- **Work to do**
Gather every line of the material below that contains the string "Connect". Case counts, so match uppercase and lowercase letters exactly.

- **A run of records**

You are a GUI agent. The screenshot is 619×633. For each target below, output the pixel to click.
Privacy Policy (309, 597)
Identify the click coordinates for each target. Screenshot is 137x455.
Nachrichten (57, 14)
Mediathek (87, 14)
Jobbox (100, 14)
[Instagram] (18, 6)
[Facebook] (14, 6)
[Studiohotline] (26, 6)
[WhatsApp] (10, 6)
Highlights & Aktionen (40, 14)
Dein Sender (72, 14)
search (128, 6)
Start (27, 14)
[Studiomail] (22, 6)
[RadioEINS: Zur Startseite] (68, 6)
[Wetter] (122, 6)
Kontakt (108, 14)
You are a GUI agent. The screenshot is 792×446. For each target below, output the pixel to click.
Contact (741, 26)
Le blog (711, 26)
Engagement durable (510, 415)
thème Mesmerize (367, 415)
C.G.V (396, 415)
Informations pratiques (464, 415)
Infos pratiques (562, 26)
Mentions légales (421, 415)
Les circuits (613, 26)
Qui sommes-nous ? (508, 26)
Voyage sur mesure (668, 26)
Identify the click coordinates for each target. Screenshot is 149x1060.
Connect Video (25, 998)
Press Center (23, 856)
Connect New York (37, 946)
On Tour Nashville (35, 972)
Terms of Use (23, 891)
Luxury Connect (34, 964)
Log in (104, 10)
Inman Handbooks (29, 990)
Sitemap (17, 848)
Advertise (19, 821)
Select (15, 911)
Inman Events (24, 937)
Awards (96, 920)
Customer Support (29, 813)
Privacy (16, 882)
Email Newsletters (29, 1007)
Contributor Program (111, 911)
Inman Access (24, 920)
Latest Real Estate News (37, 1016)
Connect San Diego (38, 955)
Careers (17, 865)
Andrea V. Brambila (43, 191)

- **Output for this task**
Connect Video (25, 998)
Connect New York (37, 946)
Luxury Connect (34, 964)
Connect San Diego (38, 955)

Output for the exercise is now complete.